Pouch loyalty app shows mobile is retailers’ lifeline

Eat is the first high-street brand to announce its involvement in the new Pouch loyalty app from Weve – the joint venture between mobile operators EE, O2 and Vodafone. It’s an important sign that the future of retail is interlinked with data and mobile devices.

Michael Barnett

The Pouch app allows consumers to access different loyalty accounts from one place, while also integrating ‘beacons’. These are a Bluetooth-based technology that means retailers can see who has entered their store and enables them to push targeted offers and messages to the individual. They pinpoint you much more accurately than a GPS, but only transmit the data to sensors close by.

This sounds like the kind of behaviour tracking that will undoubtedly polarise shoppers – at least to begin with.
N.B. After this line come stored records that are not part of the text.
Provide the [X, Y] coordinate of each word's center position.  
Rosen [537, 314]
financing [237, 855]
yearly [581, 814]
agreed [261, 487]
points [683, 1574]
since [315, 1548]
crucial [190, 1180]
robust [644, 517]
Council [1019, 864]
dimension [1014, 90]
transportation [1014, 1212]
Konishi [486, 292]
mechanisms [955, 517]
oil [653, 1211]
Gung-ho, tech-happy types will try anything if it promises to give them a new way of smart shopping, while the more cynical will give a wide berth to an app that tells a company when you’re in their shop.

That alone is enough to make one cautious about Pouch’s prospects of success, but it doesn’t change the fact that the mobile is the key that will unlock the next phase of growth for retailers. The location-based aspect of Pouch is just one facet of the now-inextricable link between smartphones and shopping. The loyalty side of it is potentially much more interesting.

As I wrote at the end of last year, mobile payment apps are one development that is going to make loyalty schemes – or targeted discounts at the very least – much more accessible. Pouch could follow in the same vein. Replacing all your cards, coupons and codes with one app makes things simpler and more manageable, both for consumers and for retailers.

It should lower the costs to brands of developing and running loyalty schemes, because it is up to them how ambitious they want to be, as well as how much data they want to collect and analyse. ‘White label’ services, where companies such as O2 owner Telefonica build a loyalty scheme on another company’s behalf, will likewise lower the barriers to entry, particularly for small businesses.

I haven’t even mentioned the more basic principles of mobile marketing for retailers yet. For example, having a mobile-optimised ecommerce site, and making sure your Google Maps listings are up-to-date with accurate details and a link to said site.

If you’re a retailer, you’re probably worried about showrooming (where consumers go into a shop to try out a product but could be looking online for better prices at the very same moment), however you probably also know consumers aren’t going to stop doing it. So surely it makes sense to ensure you’re giving them every opportunity to choose your brand then and there, whether it’s from the shelf or from the mobile screen.